Perlindungan Konsumen Produk Olahan Pangan Industri Rumah Tangga yang Belum mendapatkan Izin Edar di Kabupaten Banyumas
Abstract
Penelitian ini bertujuan untuk menganalisis perlindungan konsumen produk
olahan pangan industri rumah tangga yang belum mendapatkan izin edar di
Kabupaten Banyumas. Rumusan masalah yang diambil adalah bagaimana peran
dinas Kesehatan dan Balai POM dalam upaya perlindungan konsumen produk
olahan pangan industri rumah tangga yang belum mendapatkan izin edar di
Kabupaten Banyumas?; dan bagaimana Implementasi tanggung jawab hukum
pemilik usaha produk olahan pangan industri rumah tangga terhadap produk
yang dijual belum mendapatkan izin edar di Kabupaten Banyumas?.Penelitian ini
menggunakan jenis penelitian yuridis empiris dengan menggabungkan
pendekatan perundang-undangan, pendekatan konseptual, serta pendekatan
kasus. Data penelitian berupa data primer yang diperoleh melalui wawancara
dengan Dinas Kesehatan Kabupaten Banyumas, Balai POM Kabupaten
Banyumas dan Pelaku Usaha IRTP, serta data sekunder berupa peraturan
perundang – undangan, literatur, dan dokumen hukum terkait. Analisis dilakukan
sesuai dengan ketentuan dalam Undang – Undang Nomor 8 Tahun 1999 tentang
Perlindungan Konsumen dan dengan melihat keadaan sebenarnya di lapangan.

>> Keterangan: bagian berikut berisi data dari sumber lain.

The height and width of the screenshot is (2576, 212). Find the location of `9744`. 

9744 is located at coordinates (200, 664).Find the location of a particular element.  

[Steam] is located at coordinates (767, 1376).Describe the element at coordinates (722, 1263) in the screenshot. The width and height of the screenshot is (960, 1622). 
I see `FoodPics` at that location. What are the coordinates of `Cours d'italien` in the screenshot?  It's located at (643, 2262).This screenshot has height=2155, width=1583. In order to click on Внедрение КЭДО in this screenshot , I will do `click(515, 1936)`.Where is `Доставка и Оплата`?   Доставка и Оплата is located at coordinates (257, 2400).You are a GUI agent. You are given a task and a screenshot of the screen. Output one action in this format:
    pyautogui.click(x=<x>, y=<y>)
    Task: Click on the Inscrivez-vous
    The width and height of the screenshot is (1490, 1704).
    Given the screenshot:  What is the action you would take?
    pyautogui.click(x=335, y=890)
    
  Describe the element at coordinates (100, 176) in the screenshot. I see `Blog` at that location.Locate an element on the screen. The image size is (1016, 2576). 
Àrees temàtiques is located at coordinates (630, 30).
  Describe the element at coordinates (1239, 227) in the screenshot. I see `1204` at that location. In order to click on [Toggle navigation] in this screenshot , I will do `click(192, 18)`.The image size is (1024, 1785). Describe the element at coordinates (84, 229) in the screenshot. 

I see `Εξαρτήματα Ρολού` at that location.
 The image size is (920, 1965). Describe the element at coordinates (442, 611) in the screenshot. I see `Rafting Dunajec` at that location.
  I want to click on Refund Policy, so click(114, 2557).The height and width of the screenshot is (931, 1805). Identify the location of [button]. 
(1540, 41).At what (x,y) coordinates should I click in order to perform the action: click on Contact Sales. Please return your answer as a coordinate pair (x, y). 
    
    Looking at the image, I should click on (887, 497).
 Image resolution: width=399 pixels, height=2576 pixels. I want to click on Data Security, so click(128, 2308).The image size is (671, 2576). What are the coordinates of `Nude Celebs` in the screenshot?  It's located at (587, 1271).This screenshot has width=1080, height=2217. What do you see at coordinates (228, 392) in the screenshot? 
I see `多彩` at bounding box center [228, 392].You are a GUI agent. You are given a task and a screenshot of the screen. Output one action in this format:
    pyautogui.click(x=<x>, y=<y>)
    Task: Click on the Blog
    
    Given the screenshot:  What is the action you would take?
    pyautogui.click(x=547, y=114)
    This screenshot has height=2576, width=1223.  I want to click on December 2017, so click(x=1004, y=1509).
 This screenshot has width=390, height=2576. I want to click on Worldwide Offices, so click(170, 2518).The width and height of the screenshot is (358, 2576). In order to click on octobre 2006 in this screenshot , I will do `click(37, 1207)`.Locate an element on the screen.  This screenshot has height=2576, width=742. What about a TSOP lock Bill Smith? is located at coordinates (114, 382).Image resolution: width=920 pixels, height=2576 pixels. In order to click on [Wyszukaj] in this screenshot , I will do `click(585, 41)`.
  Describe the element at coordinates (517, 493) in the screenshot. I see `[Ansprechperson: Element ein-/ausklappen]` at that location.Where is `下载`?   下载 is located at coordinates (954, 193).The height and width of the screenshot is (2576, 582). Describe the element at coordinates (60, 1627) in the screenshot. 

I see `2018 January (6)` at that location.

Hasil penelitian menunjukan bahwa masih banyak pelaku usaha yang belum
memahami pentingnya izin edar (SPP-IRT), dan lemahnya pengawasan di tingkat
lokal menyebabkan peredaran produk yang belum mendapatkan izin edar di
kabupaten Banyumas tetap berlangsung. Meskipun telah terdapat regulasi
mengenai kewajiban izin edar, seperti dalam Undang-undang tentang pangan,
peraturan BPOM dan Peraturan Pemerintah Nomor 86 Tahun 2019,
implementasinya belum berjalan secara maksimal. Hal ini dipengaruhi oleh
beberapa faktor seperti kurangnya tenaga untuk sosialisai, lemahnya pengawasan
serta rendahnya kesadaran pelaku usaha untuk memiliki izin edar. Tanggung
jawab hukum pelaku usaha atas produk tanpa izin edar juga belum sepenuhnya
ditegakan, sehingga konsumen belum mendapatkan perlindungan yang optimal.
Dari penelitian ini dapat disimpulkan bahwa perlindungan konsumen atas produk
pangan IRT yang belum mendapat izin edar masih lemah, baik dari implementasi
regulasi hingga sisi penegakan hukum terhadap pelaku usha. Oleh karena itu
dibutuhkan sinergi antara pemerintah daerah, BPOM, Pelaku usaha untuk
meningkatkan kesadaran hukum dan pemenuhan hak - hak konsumen.